The accuracy of self-monitoring of blood glucose (SMBG) is critical for successful basal-bolus therapy. Frequent SMBG, careful carbohydrate counting, and appropriate dosage adjustments based on these variables limit the duration and magnitude of glycemic exposure and decrease the risk of hypoglycemia. The United States Food and Drug Administration requires all meters to have an error rate of less than 20%, and the American Diabetes Association recommends an error rate of less than 10%. Most blood glucose meters are accurate when used according to the manufacturer's guidelines. User error is the primary cause of inaccurate SMBG. In this case, the patient's technique was not at fault. Because blood glucose meters can lose accuracy over time, comparing the meter blood glucose measurement with a laboratory measurement is the most efficacious way to assess a potential error.
 
The laboratory hemoglobin A1C measurement is rarely incorrect because most clinical laboratories calibrate machines on a daily basis. Occasionally, a blood sample might be mislabeled, which would lead to an erroneous measurement. In this patient, however, there is no indication that the A1C value is incorrect because it is consistent with both of the measurements obtained at the last visit.
 
Whereas the A1C value indicates the average blood glucose level over the previous 2 to 3 months, the fructosamine (also known as glycated albumin) level indicates the level of glycemic control over a shorter period of time (2 to 3 weeks).
 
Fructosamine levels may be more accurate than A1C levels in persons who have anemia or who have a hemoglobinopathy (such as sickle-cell disease). A fructosamine level would not be expected to yield any additional, clinically useful information in this case. Although alternate-site testing does offer a potentially less painful way to perform SMBG, it is only as accurate as the meter and the meter operator. Ongoing diabetes self-management training is an essential component of diabetes care and should include an assessment of SMBG technique. However, in this case, the patient's SMBG technique was deemed good, and she has successfully implemented her current basal-bolus regimen for 2 years.
 
Bibliography:
  1. Benjamin EM. Self-monitoring of blood glucose: the basics. Clinical Diabetes. 2002;20:45-7. 
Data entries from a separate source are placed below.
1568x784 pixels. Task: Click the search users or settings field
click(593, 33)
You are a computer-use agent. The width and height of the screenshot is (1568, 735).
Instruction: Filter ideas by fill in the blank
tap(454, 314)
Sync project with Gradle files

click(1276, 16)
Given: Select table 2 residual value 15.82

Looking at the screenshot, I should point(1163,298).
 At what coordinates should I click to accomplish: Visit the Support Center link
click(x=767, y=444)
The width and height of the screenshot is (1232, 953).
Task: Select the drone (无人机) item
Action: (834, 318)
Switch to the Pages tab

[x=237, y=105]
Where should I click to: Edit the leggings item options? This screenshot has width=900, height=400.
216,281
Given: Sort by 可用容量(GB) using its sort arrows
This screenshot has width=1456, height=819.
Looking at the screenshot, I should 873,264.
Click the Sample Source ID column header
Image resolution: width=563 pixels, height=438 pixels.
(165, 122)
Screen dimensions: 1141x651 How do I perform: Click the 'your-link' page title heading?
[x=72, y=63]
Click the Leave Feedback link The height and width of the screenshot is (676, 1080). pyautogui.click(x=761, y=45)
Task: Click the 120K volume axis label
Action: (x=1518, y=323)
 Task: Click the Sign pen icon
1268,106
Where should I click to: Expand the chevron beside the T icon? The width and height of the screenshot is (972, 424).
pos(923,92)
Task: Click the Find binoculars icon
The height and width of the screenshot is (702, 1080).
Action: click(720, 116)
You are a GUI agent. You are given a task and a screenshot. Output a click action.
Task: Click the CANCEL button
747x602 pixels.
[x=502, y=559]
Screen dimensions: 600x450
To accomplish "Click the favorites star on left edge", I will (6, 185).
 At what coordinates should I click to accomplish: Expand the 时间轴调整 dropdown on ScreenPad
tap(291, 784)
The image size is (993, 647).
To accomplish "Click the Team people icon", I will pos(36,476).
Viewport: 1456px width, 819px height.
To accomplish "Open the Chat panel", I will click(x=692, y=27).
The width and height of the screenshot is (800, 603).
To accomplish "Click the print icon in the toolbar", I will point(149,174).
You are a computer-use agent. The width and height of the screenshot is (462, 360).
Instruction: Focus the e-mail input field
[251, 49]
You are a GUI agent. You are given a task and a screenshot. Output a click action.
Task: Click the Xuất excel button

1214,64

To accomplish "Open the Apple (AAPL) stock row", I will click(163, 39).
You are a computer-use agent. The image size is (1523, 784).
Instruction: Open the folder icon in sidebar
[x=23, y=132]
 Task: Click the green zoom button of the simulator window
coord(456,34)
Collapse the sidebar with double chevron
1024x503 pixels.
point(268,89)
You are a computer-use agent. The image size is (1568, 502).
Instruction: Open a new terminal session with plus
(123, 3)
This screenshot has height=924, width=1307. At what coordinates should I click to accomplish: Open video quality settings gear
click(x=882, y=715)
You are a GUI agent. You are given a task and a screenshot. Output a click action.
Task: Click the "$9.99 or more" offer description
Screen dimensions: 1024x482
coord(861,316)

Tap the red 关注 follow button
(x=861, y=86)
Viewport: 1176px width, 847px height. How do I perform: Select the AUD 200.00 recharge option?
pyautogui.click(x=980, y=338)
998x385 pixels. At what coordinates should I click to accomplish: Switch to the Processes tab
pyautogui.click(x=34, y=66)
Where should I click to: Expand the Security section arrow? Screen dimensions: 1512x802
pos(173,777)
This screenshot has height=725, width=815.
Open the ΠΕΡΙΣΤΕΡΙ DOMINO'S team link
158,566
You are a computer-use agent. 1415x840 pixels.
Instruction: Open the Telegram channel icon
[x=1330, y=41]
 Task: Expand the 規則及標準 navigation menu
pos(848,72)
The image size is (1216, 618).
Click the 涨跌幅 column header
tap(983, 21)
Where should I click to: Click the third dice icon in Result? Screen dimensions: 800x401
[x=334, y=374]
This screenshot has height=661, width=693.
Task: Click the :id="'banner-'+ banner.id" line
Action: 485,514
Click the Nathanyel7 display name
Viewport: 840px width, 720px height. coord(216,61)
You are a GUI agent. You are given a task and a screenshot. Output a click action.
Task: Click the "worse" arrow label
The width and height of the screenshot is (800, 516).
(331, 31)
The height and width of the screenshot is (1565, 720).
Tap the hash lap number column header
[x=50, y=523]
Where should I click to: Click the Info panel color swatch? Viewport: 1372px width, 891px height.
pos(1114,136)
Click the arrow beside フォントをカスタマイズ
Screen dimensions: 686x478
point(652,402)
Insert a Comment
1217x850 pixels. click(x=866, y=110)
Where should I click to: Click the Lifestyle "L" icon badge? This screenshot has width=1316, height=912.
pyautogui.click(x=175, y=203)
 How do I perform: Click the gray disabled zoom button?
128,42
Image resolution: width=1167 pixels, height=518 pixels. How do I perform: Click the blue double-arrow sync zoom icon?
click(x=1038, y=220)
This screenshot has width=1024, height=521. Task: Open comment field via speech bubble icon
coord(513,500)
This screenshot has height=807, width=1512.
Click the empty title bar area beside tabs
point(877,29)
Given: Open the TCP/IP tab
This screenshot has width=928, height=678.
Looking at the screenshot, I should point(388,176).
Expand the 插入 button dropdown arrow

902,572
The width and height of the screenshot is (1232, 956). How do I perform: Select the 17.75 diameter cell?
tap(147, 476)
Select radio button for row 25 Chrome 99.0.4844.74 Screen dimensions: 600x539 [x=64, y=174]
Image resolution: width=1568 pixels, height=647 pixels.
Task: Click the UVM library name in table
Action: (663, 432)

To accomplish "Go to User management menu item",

  2. Briggs AL, Cornell S. Self-monitoring blood glucose (SMBG): now and the future. Journal of Pharmacy Practice. 2004;17:29-38. 
  3. Pearson J, Bergenstal RM. Fine-tuning control: pattern management versus supplementation. Diabetes Spectr. 2001;14:75-8. 
  4. Renard E. Monitoring glycemic control: the importance of self-monitoring of blood glucose. Am J Med. 2005;118:12S-19S. [PMID: 16224938] [PubMed] 
Copyright © 2007 Diabetes In Control, Inc.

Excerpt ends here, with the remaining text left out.